ROVE: Unlocking Human Interventions for Humanoid Manipulation via Reinforcement Learning

Loading / 加载中

English summary

The paper proposes ROVE, a reinforcement learning framework for post-training vision-language-action (VLA) models on humanoid robots using imperfect human interventions. ROVE employs a human-in-the-loop pipeline to collect real deployment and intervention trajectories, which are often suboptimal. To avoid imitating hesitant or erroneous behaviors, it introduces Optimistic Value Estimation (OVE) to prioritize high-value actions from mixed-quality data. Cross-embodiment human experience videos provide additional supervision for long-tailed failure and recovery modes, improving the critic's advantage signals. In real-world contact-rich and fine-grained tasks, ROVE consistently outperforms experience-learning baselines and improves through multiple rollout-intervention iterations.

Chinese summary

该论文提出ROVE框架，利用不完美的人类干预对视觉-语言-动作（VLA）模型进行人形机器人操作的强化学习后训练。ROVE通过人在回路的流水线收集实际部署与干预数据，这些轨迹往往次优。为避免模仿犹豫或错误行为，它引入乐观价值估计（OVE），从质量参差不齐的轨迹中优先选择高价值动作。跨具身人类经验视频为长尾故障与恢复模式提供额外监督，改善评价器的优势信号。在真实世界中接触密集和精细操作任务上，ROVE持续优于经验学习基线，并在多次部署-干预迭代中不断提升。

Key points

ROVE is an RL post-training framework for humanoid VLA models that handles imperfect human interventions.

ROVE是面向人形机器人VLA模型的强化学习后训练框架，能处理不完美的人类干预数据。

It uses Optimistic Value Estimation (OVE) to selectively imitate high-value behaviors instead of all demonstrated actions.

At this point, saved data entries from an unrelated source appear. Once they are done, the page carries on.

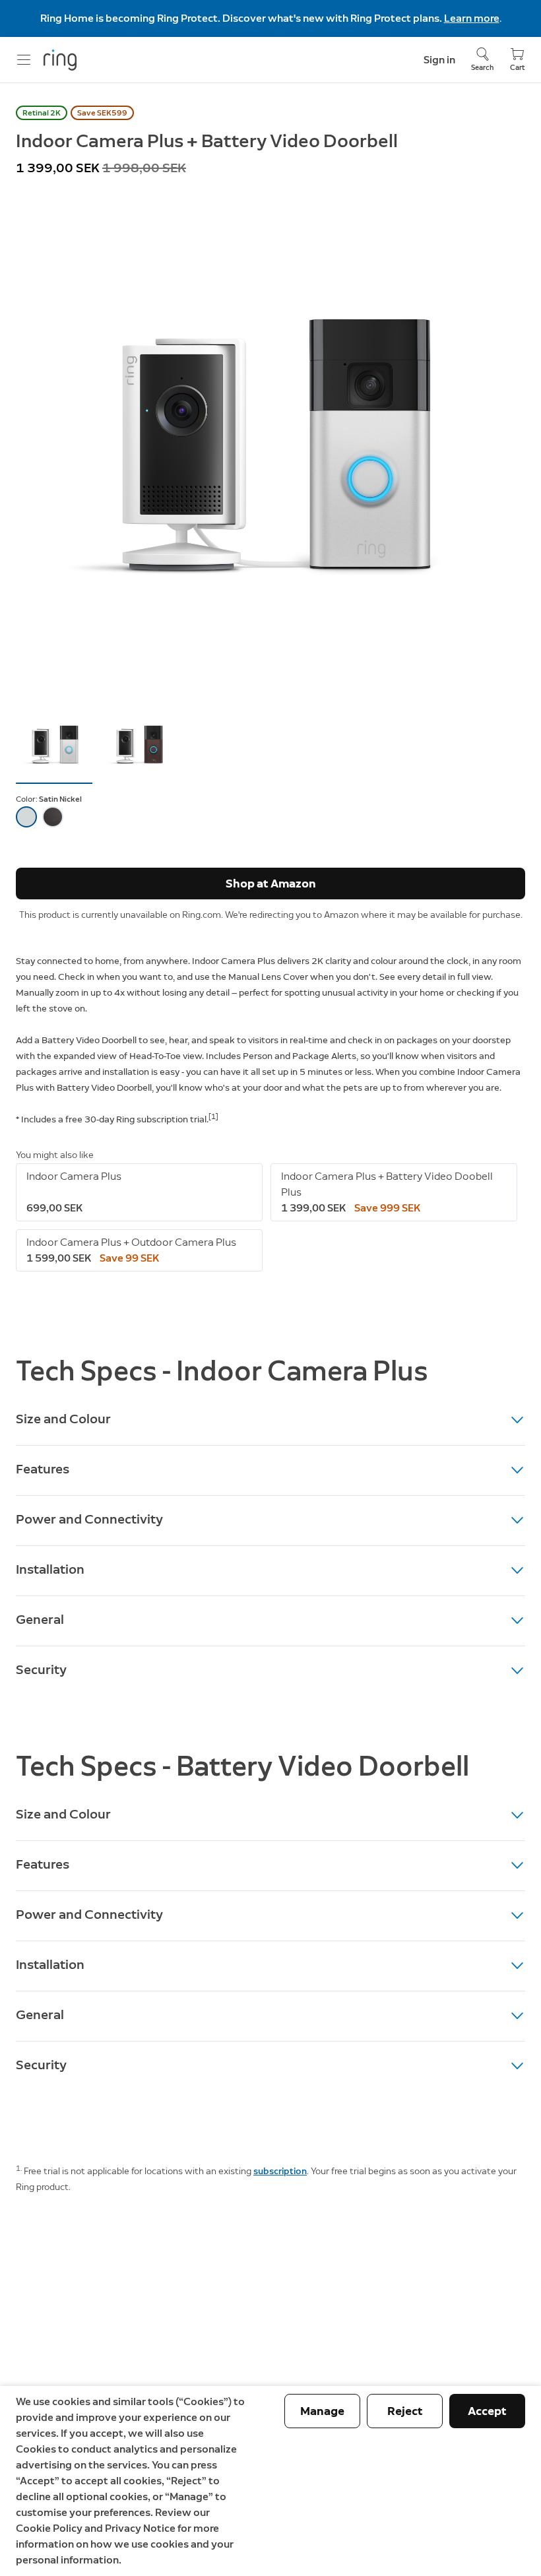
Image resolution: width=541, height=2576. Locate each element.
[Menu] (24, 60)
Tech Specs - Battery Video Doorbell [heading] (242, 1766)
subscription (280, 2171)
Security (41, 1669)
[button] (54, 744)
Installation (50, 1569)
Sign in (439, 59)
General (40, 1619)
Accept (487, 2411)
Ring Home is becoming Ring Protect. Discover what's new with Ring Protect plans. (242, 18)
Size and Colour (63, 1419)
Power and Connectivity (89, 1519)
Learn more (471, 18)
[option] (26, 816)
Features (42, 1469)
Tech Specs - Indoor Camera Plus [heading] (222, 1371)
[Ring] (60, 60)
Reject (405, 2411)
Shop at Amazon (271, 883)
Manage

利用乐观价值估计（OVE）选择性地模仿高价值行为，而非盲目跟随所有示范动作。

Cross-embodiment human experience videos enhance value estimation for rare failure and recovery scenarios.

跨具身人类经验视频增强了针对罕见故障与恢复场景的价值估计。

On real-world humanoid tasks, ROVE surpasses baselines and improves iteratively with human intervention loops.

在真实人形机器人任务上，ROVE超越基线方法，并通过人类干预循环迭代提升性能。